Stored data:
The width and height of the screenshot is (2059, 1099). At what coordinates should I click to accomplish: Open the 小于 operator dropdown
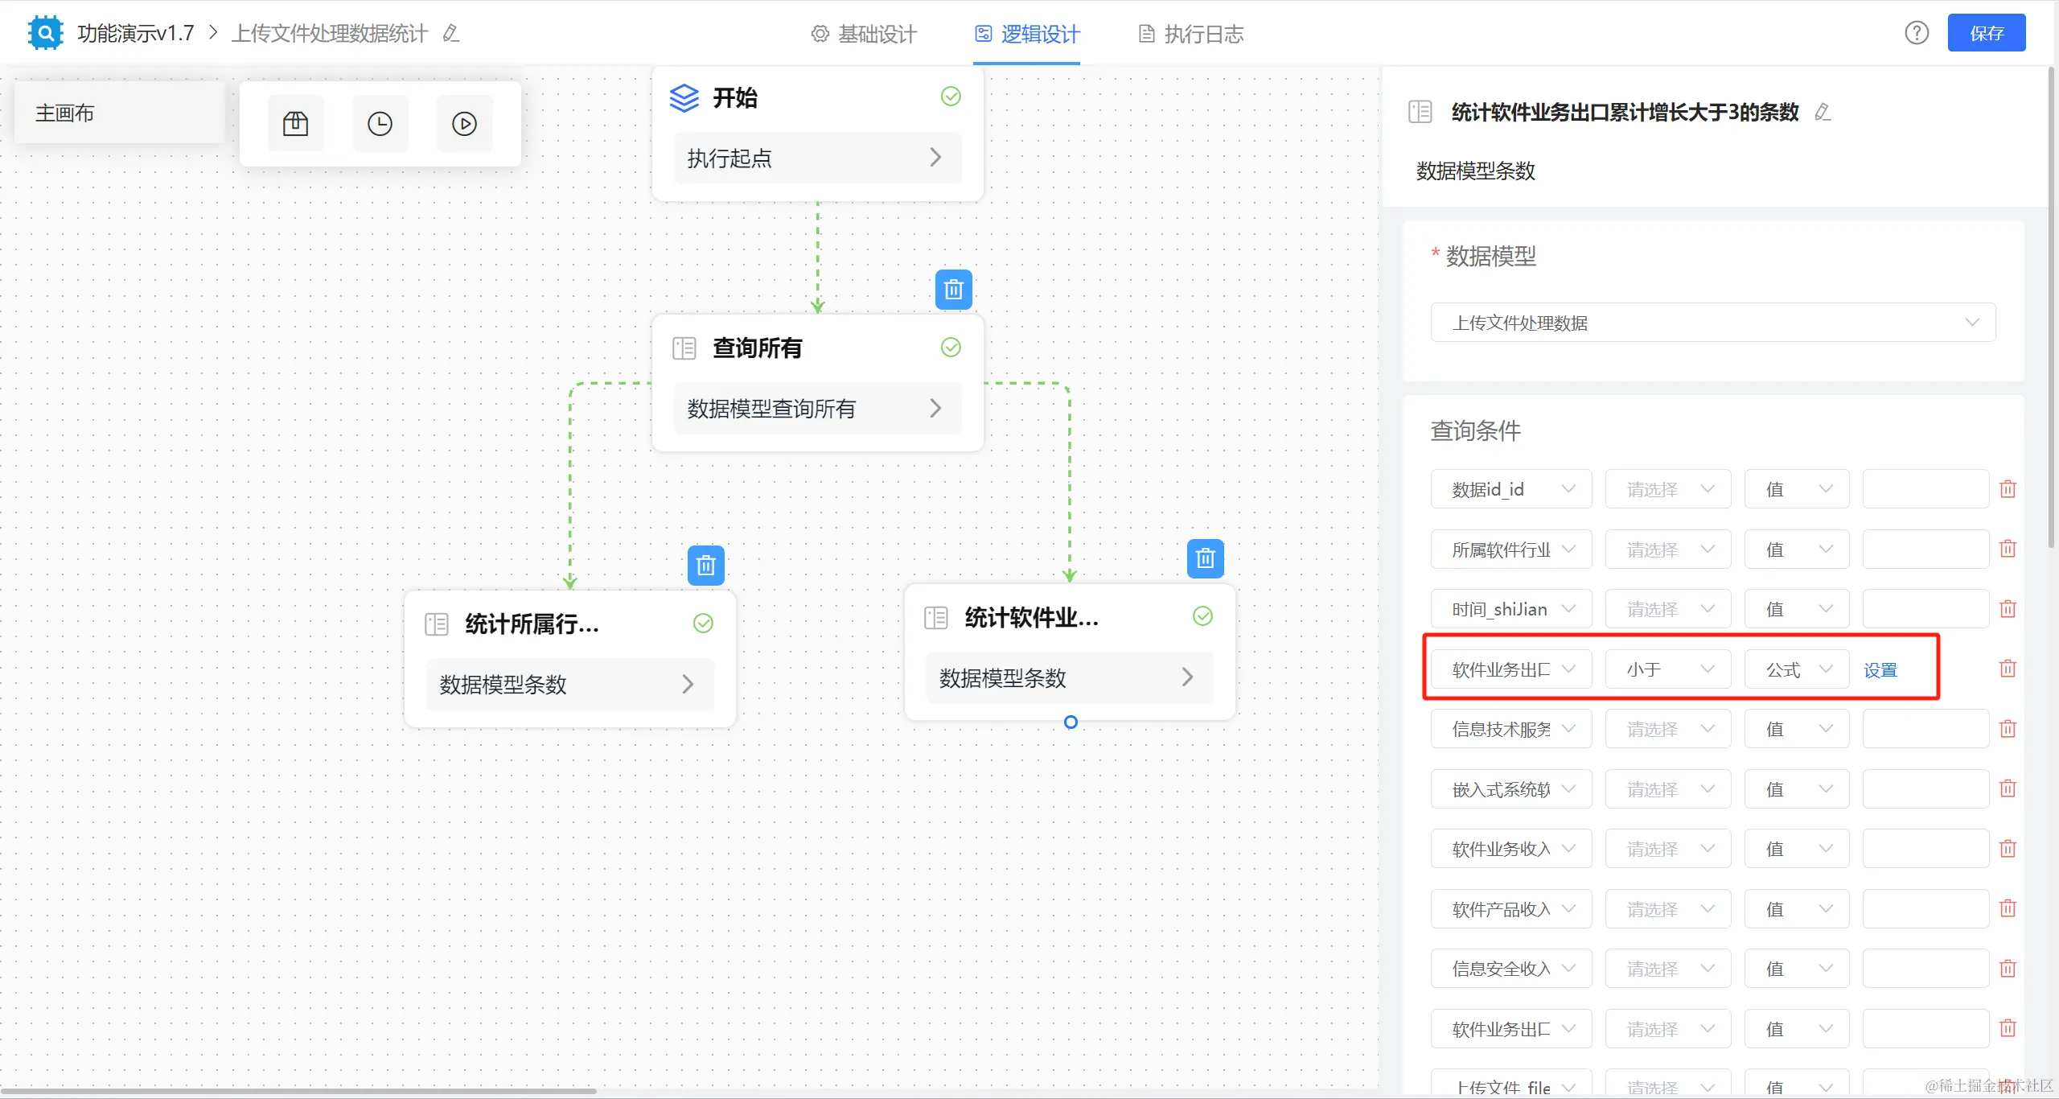pyautogui.click(x=1668, y=669)
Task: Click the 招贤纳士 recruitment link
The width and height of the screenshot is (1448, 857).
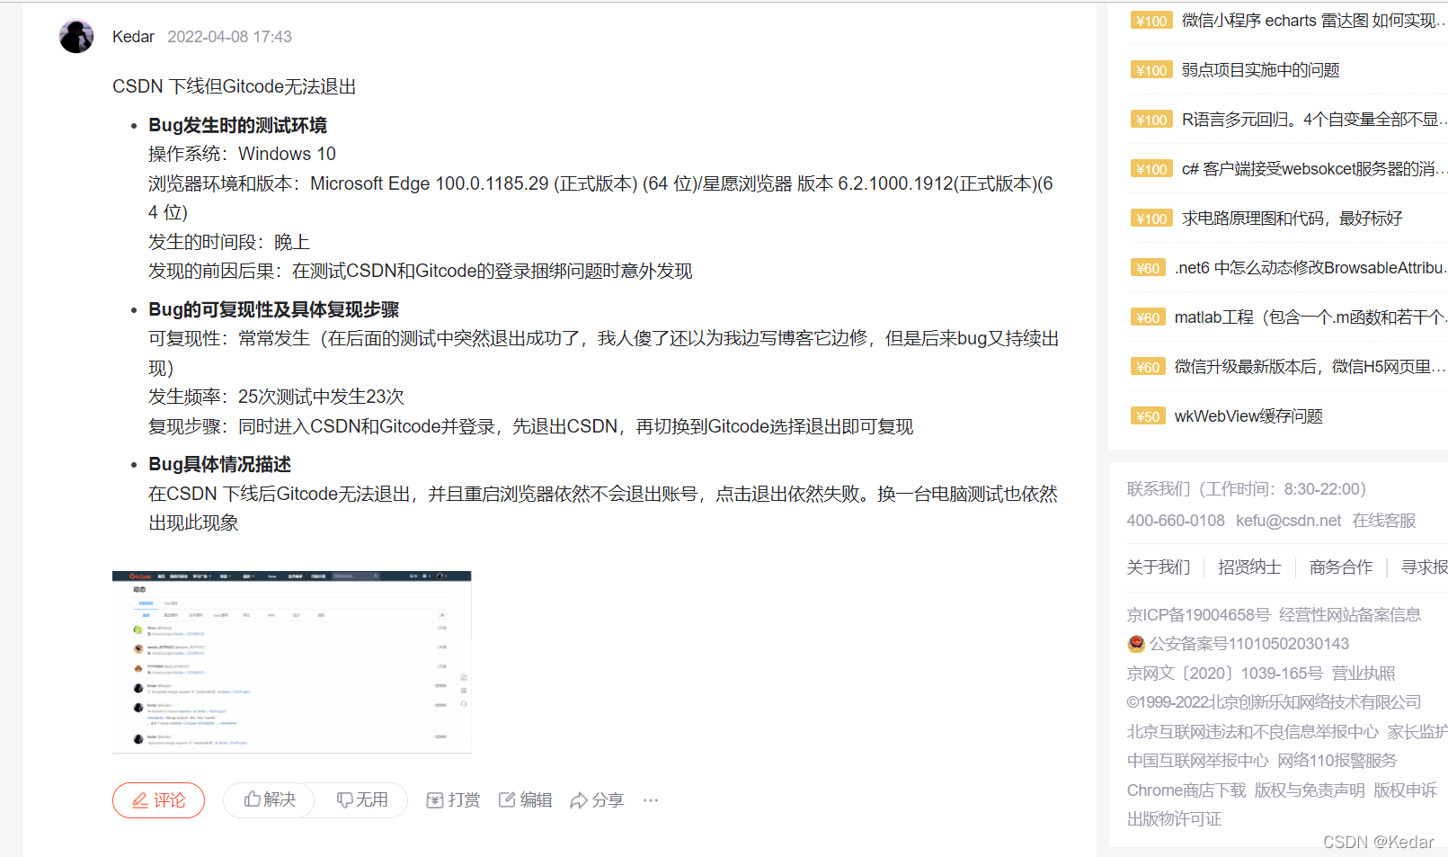Action: [1248, 567]
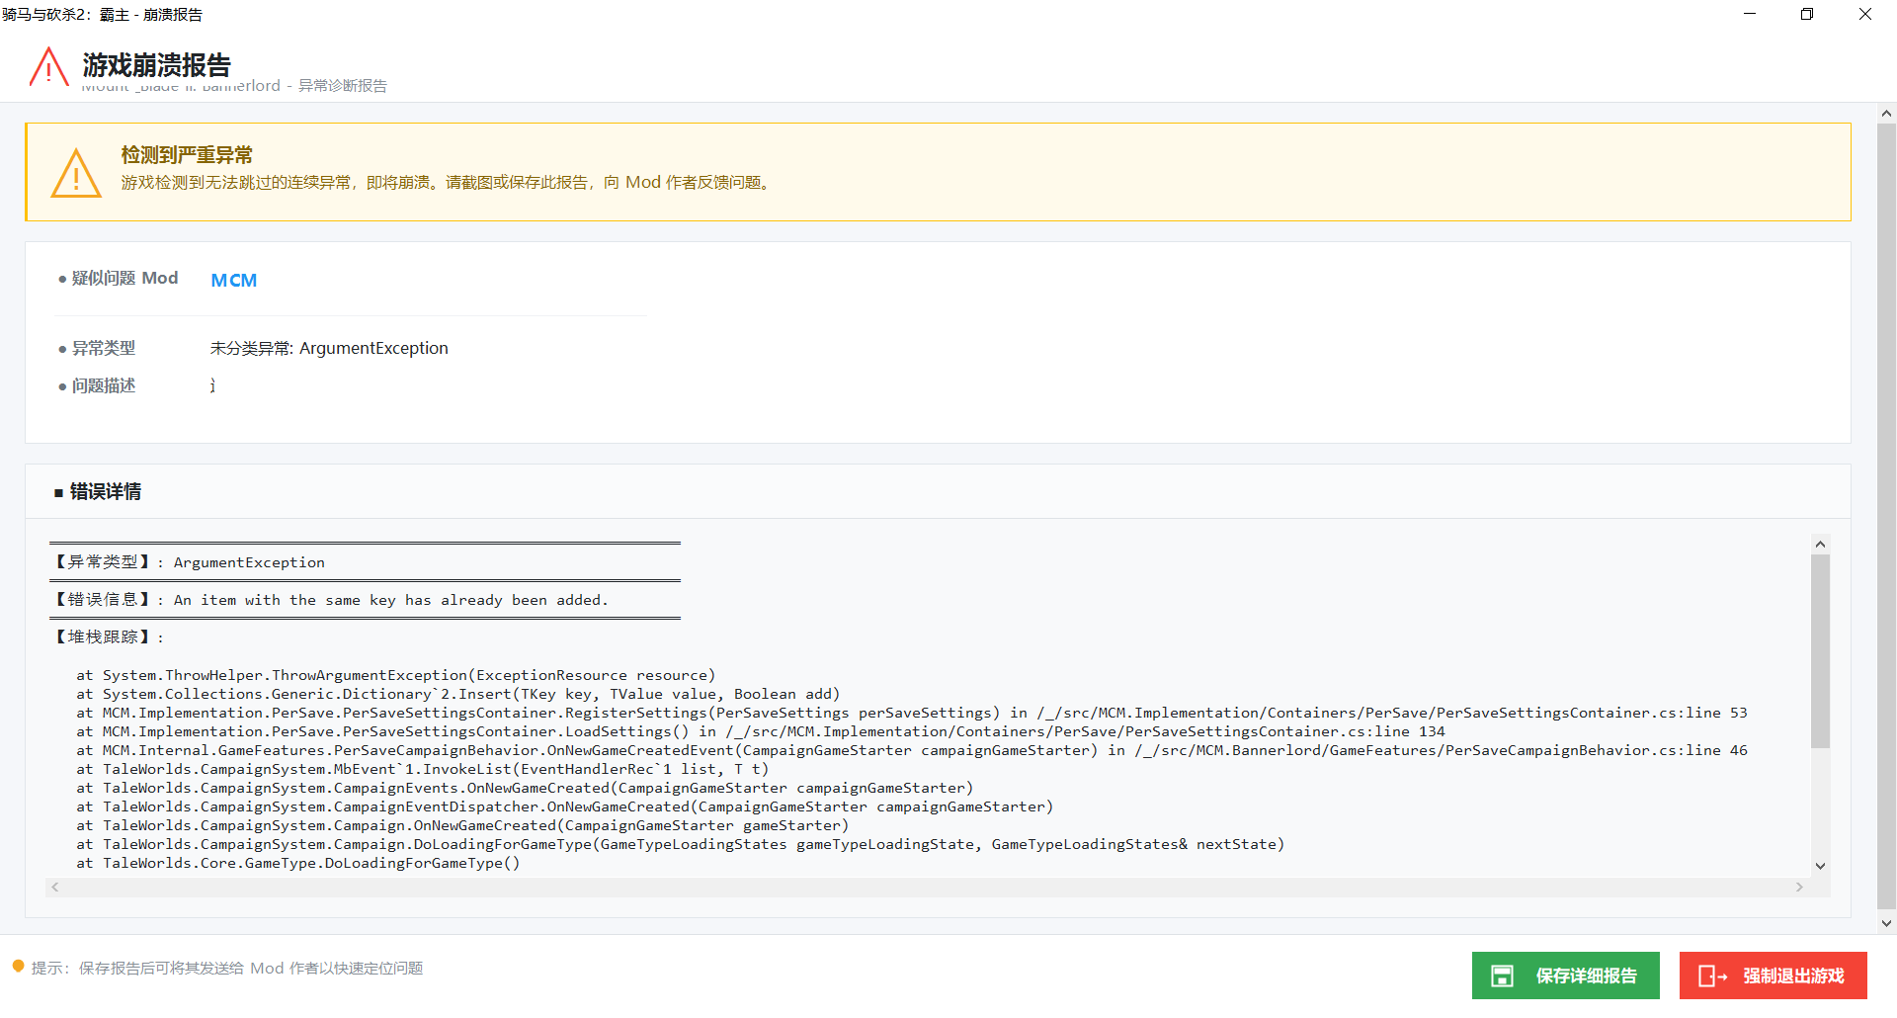Screen dimensions: 1897x1018
Task: Click the right arrow of the horizontal scrollbar
Action: pos(1798,887)
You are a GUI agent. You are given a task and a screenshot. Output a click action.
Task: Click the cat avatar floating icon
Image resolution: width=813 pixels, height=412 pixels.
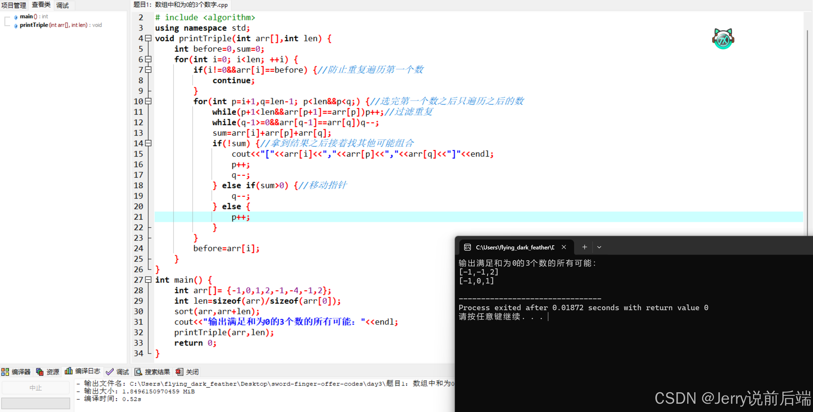tap(723, 39)
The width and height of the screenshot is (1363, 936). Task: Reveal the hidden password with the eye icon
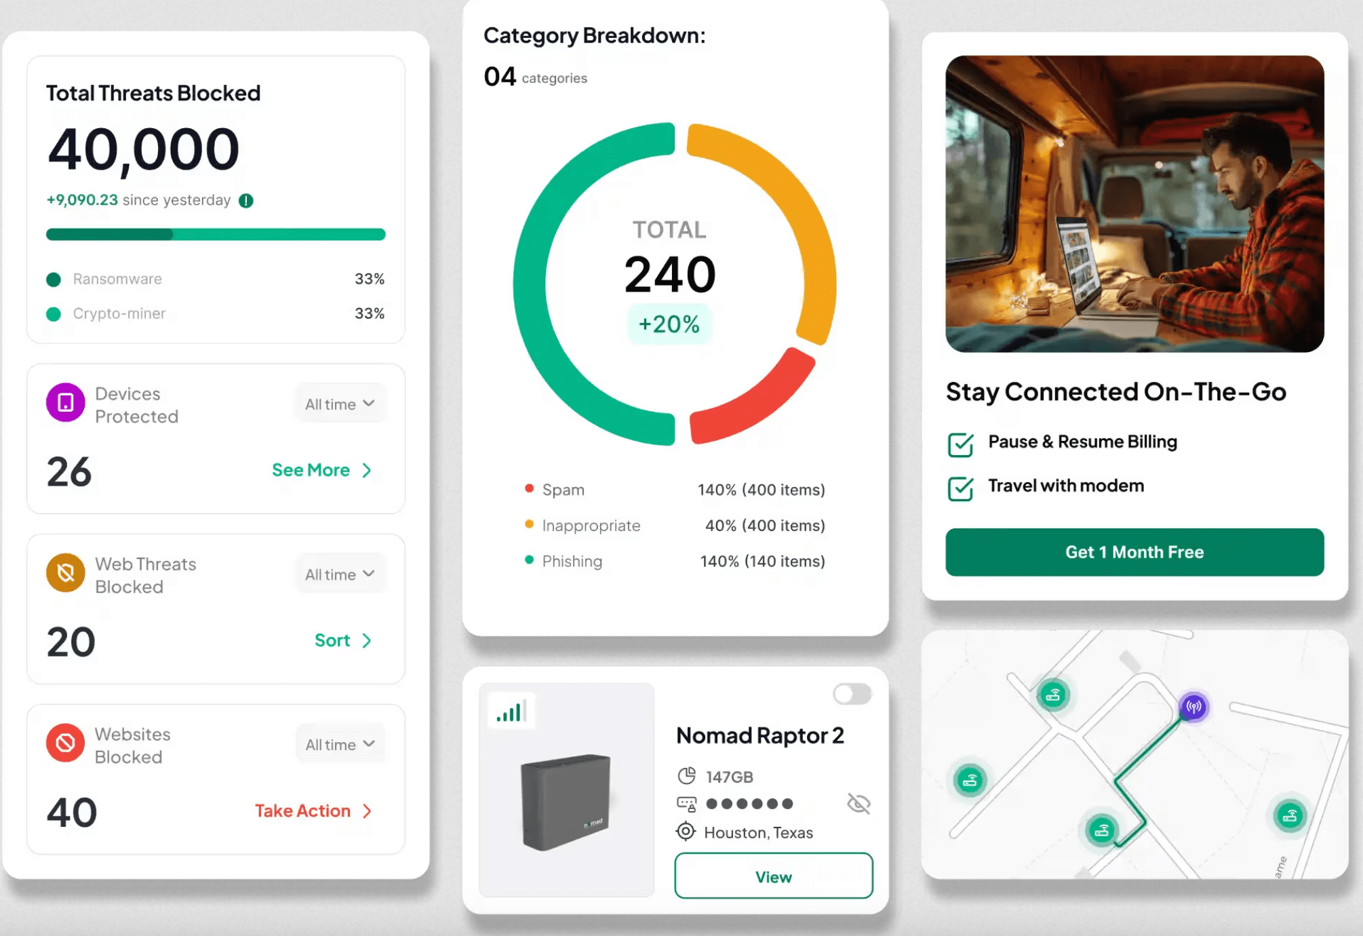pyautogui.click(x=858, y=804)
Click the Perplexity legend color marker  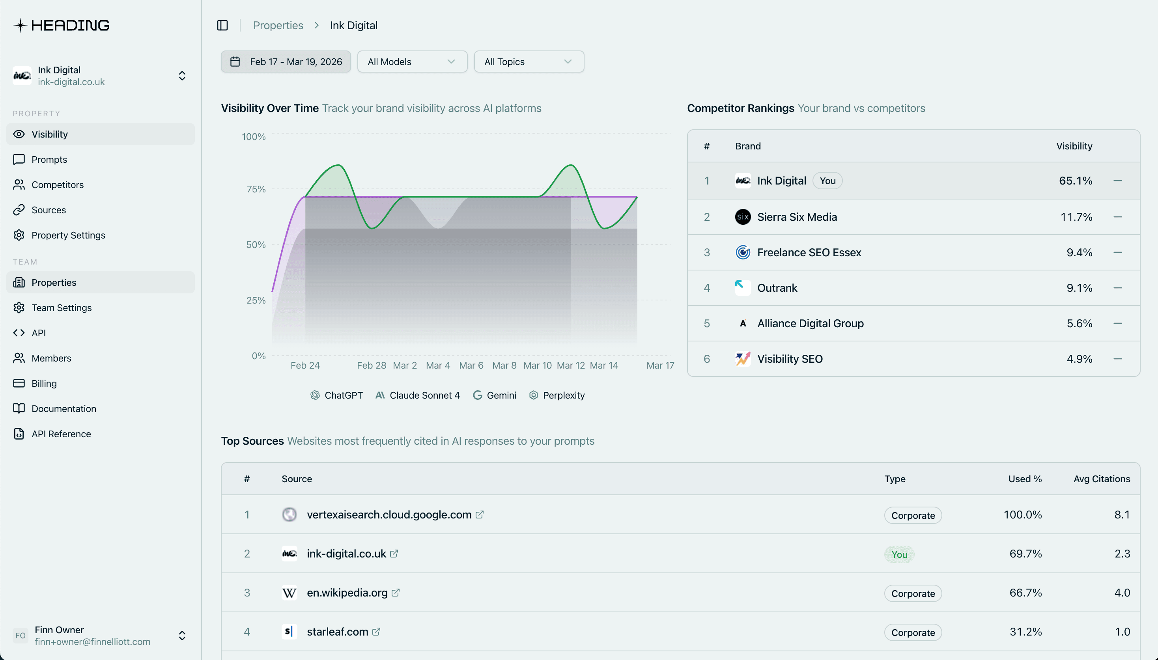click(533, 395)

Directions for this task -> Starting at the first line of the records above, set down each line exactly through the one that holds "Task: Click the 招贤纳士 recruitment link". Omit pictures.

Task solution ->
The width and height of the screenshot is (2059, 1099). At what coordinates should I click to accomplish: Open the 小于 operator dropdown
pyautogui.click(x=1668, y=669)
Task: Click the 招贤纳士 recruitment link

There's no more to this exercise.